TEXT BLOCK:
* * * * *

With mass $m$, force $F$, initial position $x_0$ and position after some time interval is $x_1$, you are using the equation $$x_1=\frac Fm\left(x_0+\frac Fm\right)$$

Issues with the equation:

  • No reference to a time interval (you would expect a larger distance to be covered if the force is applied over a longer time interval)
  • The units don't match up (both between the left and right side as well as with the math on the right side)
  • The equation is just not how position evolves over time due to a constant force

What you really want is the kinematic equation taught in introductory physics:$^*$ $$x_1=v_0\Delta t+\frac12a\left(\Delta t\right)^2$$ Or, using Newton's second law $$x_1=x_0+v_0\Delta t+\frac12\frac Fm\left(\Delta t\right)^2$$ where $v_0$ is the initial velocity and $\Delta t$ is a time interval. This is the correct way to incorporate the mass into your analysis.


I was implying a time step of 1 for simplicity. Your solution still doesn't answer my question....tiny masses will result in huge distances traveled.

* * * * *

INSTRUCTION:
In the thread on constant force, what time step did the person asking say they were assuming? The rows have no connection to the thread on constant force.

DATA PROVIDED:
* * * * *

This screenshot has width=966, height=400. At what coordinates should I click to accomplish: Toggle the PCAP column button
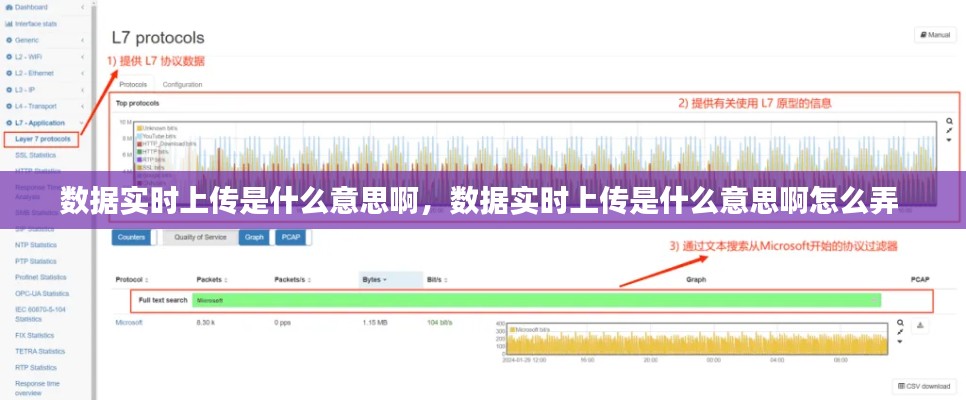(x=291, y=238)

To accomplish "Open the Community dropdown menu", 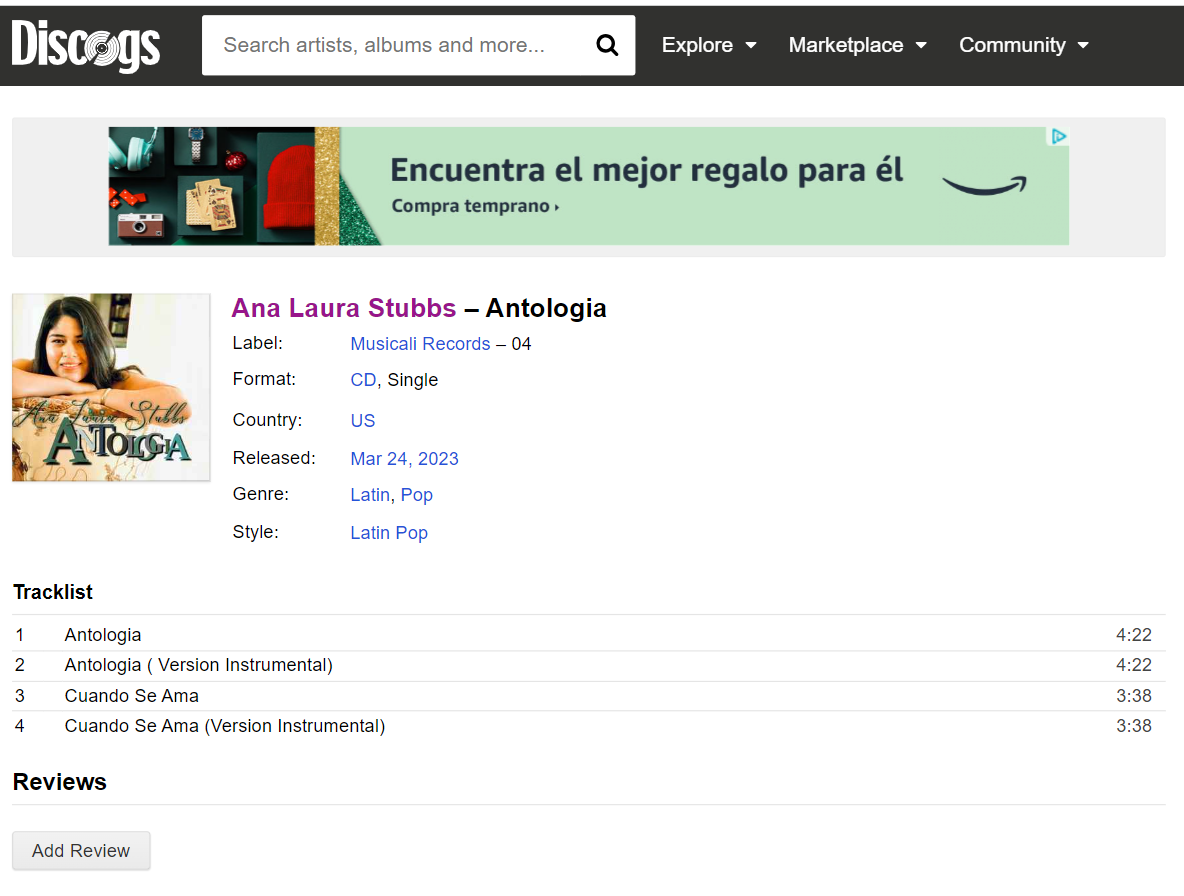I will [x=1023, y=45].
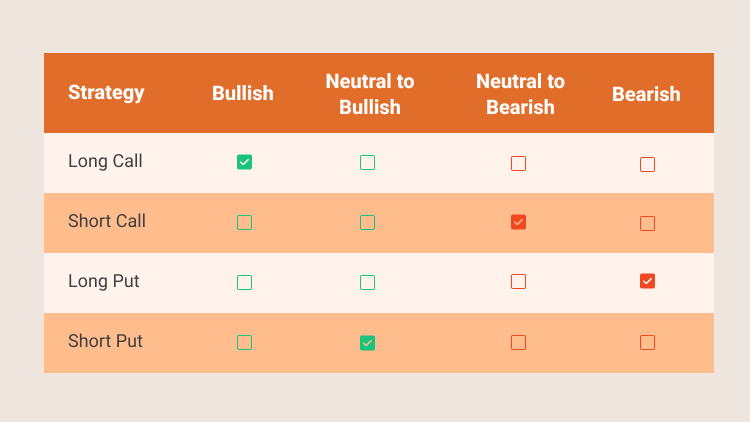Viewport: 750px width, 422px height.
Task: Select the Bearish column header
Action: [646, 94]
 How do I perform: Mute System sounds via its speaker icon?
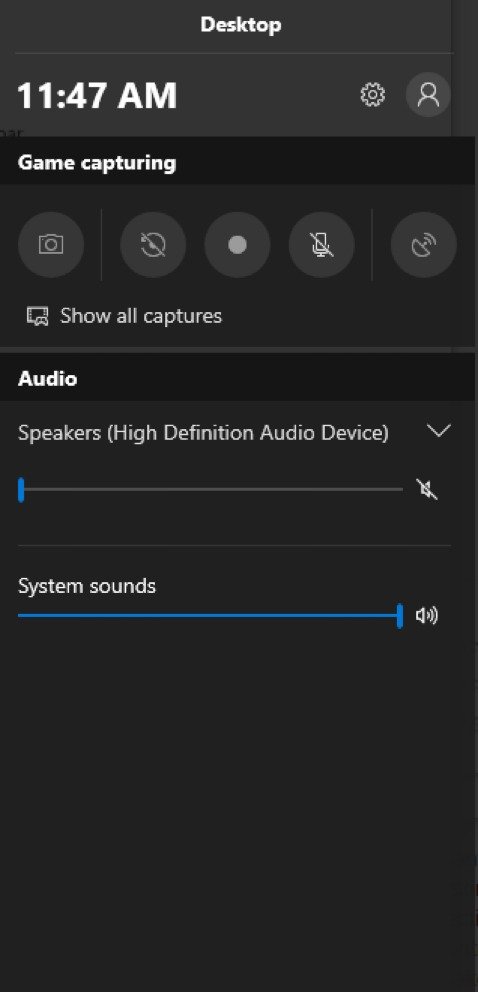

* * * * *

RESULT BELOW:
A time step of 1, for simplicity.